Task data:
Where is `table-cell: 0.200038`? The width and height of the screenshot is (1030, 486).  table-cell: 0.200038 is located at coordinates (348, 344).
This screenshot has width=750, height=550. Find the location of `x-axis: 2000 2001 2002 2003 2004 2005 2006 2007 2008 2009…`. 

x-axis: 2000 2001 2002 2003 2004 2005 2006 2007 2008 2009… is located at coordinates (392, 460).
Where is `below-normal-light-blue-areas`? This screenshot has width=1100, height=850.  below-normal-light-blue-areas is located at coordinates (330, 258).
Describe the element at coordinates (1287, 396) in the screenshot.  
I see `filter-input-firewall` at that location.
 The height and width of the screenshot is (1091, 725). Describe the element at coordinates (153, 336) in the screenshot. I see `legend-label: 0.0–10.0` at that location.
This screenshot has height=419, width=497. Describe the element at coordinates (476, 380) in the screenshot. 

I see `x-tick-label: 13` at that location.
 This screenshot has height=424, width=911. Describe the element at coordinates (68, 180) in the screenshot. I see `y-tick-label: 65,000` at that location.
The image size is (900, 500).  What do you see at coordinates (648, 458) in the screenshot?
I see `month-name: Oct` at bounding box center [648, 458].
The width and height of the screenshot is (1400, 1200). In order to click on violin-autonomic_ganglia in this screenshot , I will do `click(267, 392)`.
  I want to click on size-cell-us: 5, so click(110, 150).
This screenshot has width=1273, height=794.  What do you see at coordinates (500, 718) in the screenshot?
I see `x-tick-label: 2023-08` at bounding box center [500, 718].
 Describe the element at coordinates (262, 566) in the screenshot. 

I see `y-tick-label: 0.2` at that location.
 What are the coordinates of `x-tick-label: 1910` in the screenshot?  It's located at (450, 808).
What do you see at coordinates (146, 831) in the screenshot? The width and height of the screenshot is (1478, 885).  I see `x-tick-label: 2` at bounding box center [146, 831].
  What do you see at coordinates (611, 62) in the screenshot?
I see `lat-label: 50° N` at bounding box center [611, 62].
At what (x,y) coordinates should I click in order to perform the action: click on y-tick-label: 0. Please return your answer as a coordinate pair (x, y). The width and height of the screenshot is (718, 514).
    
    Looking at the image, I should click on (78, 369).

What to do: Please duplicate the records word for word, beginning at the line that contains "This screenshot has height=419, width=497." and ending after the line that contains "center [611, 62].", with both of those lines included.

Response area:
This screenshot has height=419, width=497. Describe the element at coordinates (476, 380) in the screenshot. 

I see `x-tick-label: 13` at that location.
 This screenshot has height=424, width=911. Describe the element at coordinates (68, 180) in the screenshot. I see `y-tick-label: 65,000` at that location.
The image size is (900, 500).  What do you see at coordinates (648, 458) in the screenshot?
I see `month-name: Oct` at bounding box center [648, 458].
The width and height of the screenshot is (1400, 1200). In order to click on violin-autonomic_ganglia in this screenshot , I will do `click(267, 392)`.
  I want to click on size-cell-us: 5, so click(110, 150).
This screenshot has width=1273, height=794.  What do you see at coordinates (500, 718) in the screenshot?
I see `x-tick-label: 2023-08` at bounding box center [500, 718].
 Describe the element at coordinates (262, 566) in the screenshot. 

I see `y-tick-label: 0.2` at that location.
 What are the coordinates of `x-tick-label: 1910` in the screenshot?  It's located at (450, 808).
What do you see at coordinates (146, 831) in the screenshot? The width and height of the screenshot is (1478, 885).  I see `x-tick-label: 2` at bounding box center [146, 831].
  What do you see at coordinates (611, 62) in the screenshot?
I see `lat-label: 50° N` at bounding box center [611, 62].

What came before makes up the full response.